WHAT TO WORK ON: Put the entries into a Markdown table with the columns "Row" and "Line", starting with the line that contains "You are a computer-use" and going on through the line that contains "pos(283,30)", both ends included. Give only those lines, skip blank ones, and leave the pictures out of the answer.

>> start GIVEN INFORMATION

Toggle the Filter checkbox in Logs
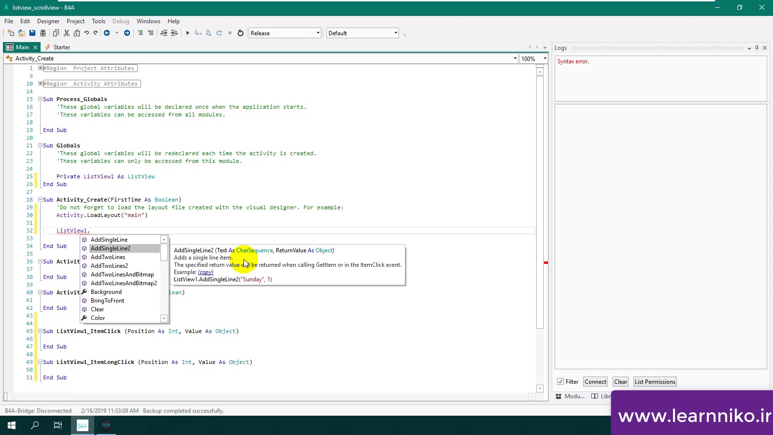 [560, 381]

>> end GIVEN INFORMATION
>> start GIVEN INFORMATION

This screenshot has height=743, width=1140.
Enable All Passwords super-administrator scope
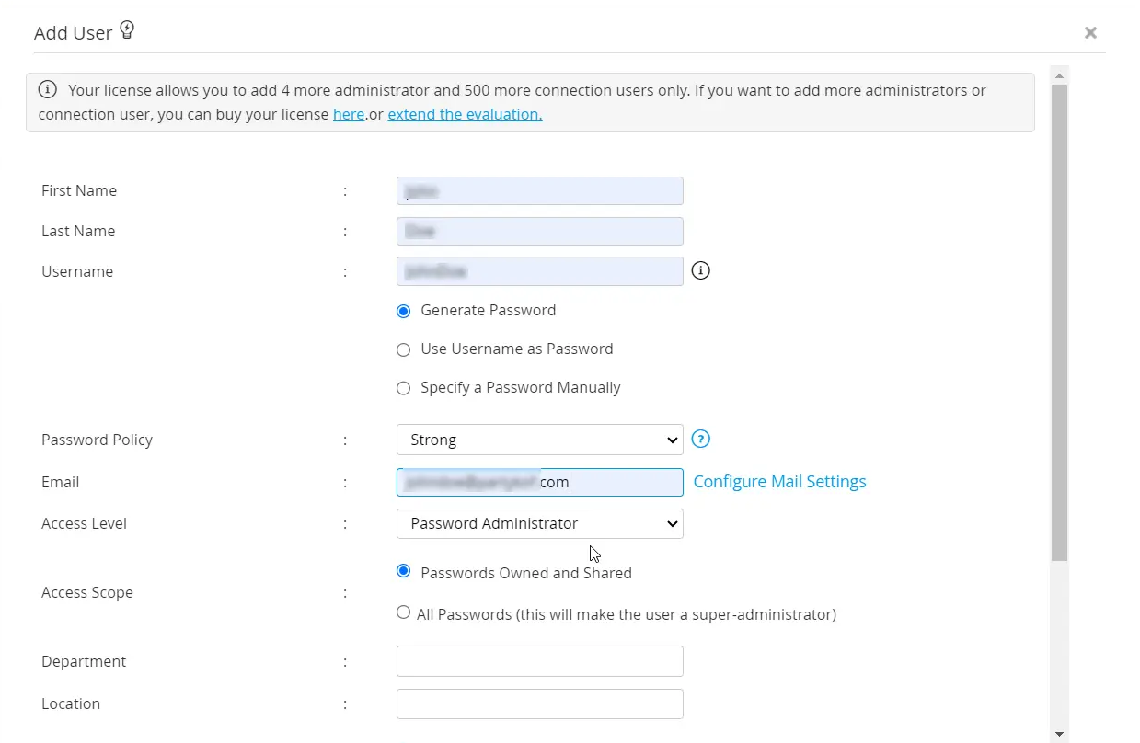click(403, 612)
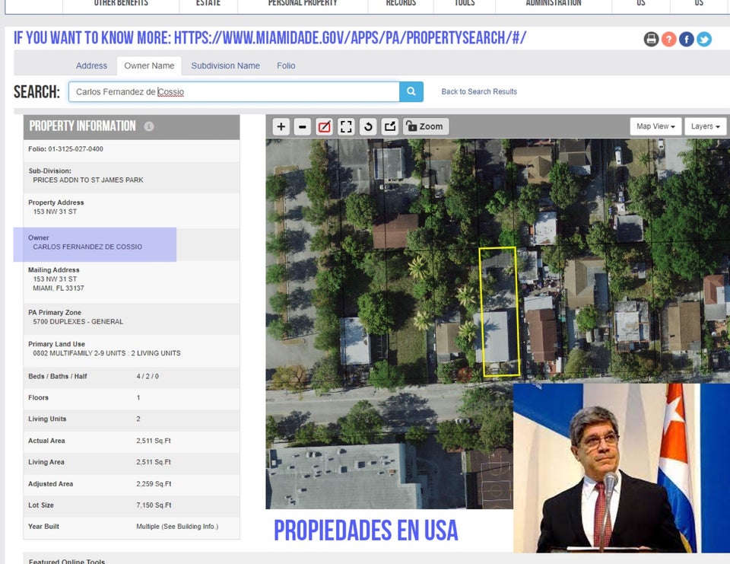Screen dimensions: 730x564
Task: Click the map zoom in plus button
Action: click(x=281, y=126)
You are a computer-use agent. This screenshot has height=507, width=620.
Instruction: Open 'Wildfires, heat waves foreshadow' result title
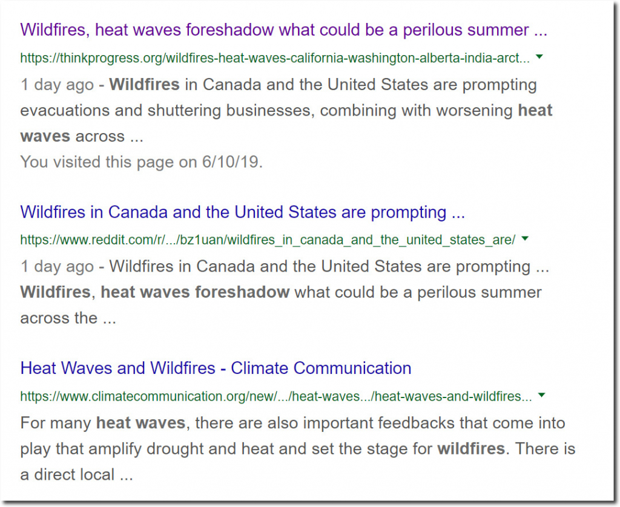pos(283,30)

>> end GIVEN INFORMATION

THE COMPLETED TASK:
| Row | Line |
|---|---|
| 1 | You are a computer-use agent. This screenshot has height=507, width=620. |
| 2 | Instruction: Open 'Wildfires, heat waves foreshadow' result title |
| 3 | pos(283,30) |